- _What the task asks_
Show each line of the records below that contains the word "element".

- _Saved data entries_

◆ ◆ ◆

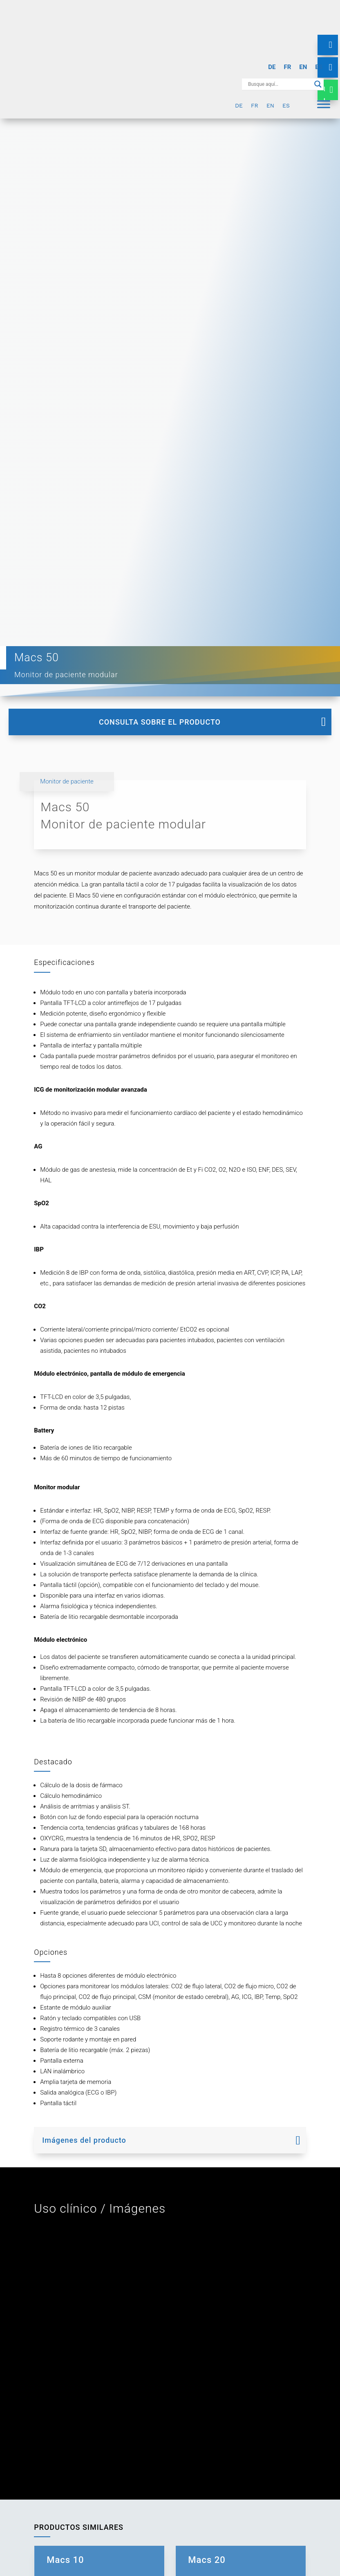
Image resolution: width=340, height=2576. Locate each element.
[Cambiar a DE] (272, 67)
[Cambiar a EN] (303, 67)
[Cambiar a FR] (287, 67)
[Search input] (279, 84)
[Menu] (323, 104)
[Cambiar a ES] (319, 67)
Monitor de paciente (67, 781)
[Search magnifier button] (318, 84)
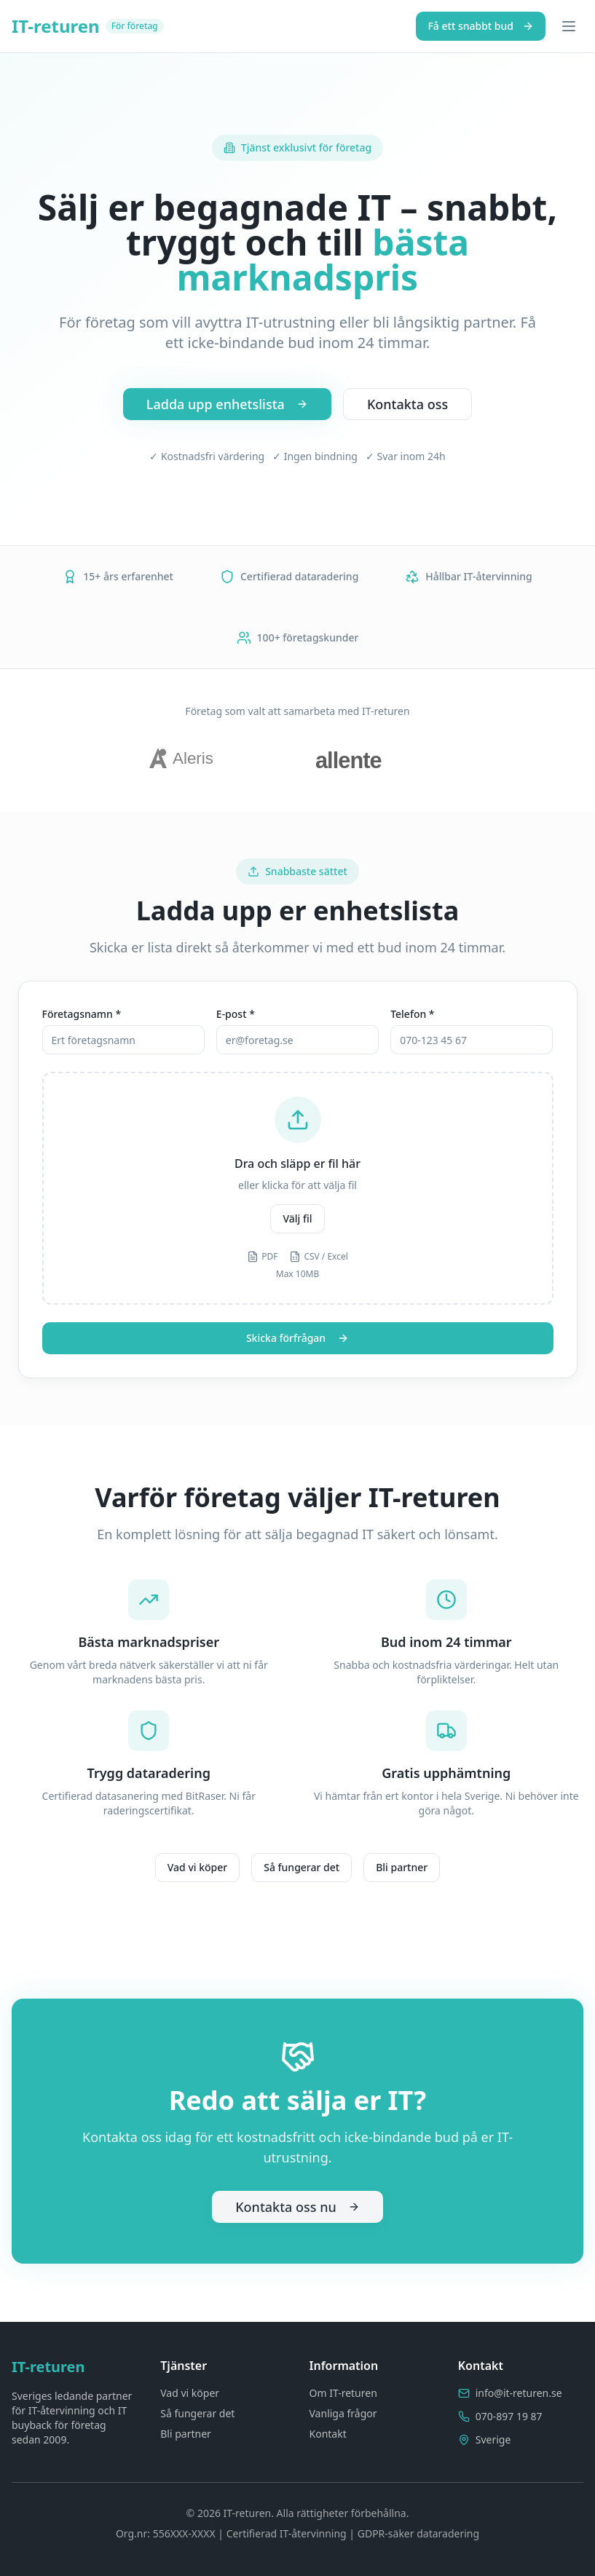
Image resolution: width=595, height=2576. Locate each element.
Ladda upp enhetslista (227, 404)
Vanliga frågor (343, 2413)
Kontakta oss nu (297, 2207)
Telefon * (412, 1014)
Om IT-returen (343, 2393)
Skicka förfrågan (297, 1338)
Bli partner (401, 1867)
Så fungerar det (301, 1867)
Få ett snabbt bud (480, 26)
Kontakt (328, 2434)
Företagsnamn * (82, 1014)
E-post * (235, 1014)
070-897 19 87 (509, 2416)
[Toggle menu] (568, 26)
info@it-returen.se (519, 2393)
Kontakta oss (407, 404)
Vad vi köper (197, 1867)
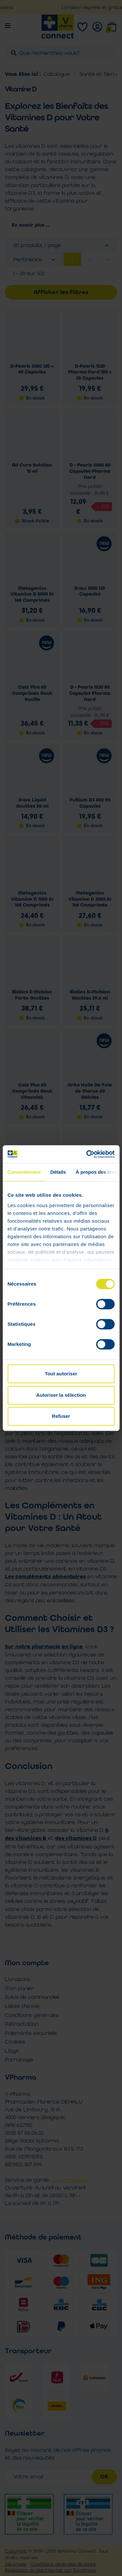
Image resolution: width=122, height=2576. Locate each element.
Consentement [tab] (24, 1172)
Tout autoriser (61, 1373)
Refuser (61, 1416)
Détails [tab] (58, 1172)
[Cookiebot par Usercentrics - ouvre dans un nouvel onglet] (87, 1154)
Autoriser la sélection (61, 1395)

◆ ◆ ◆

- _Answer to the task_
Image resolution: width=340, height=2576. Locate each element.
Image resolution: width=595, height=2576. Locate each element.
Image resolution: width=122, height=2576. Locate each element.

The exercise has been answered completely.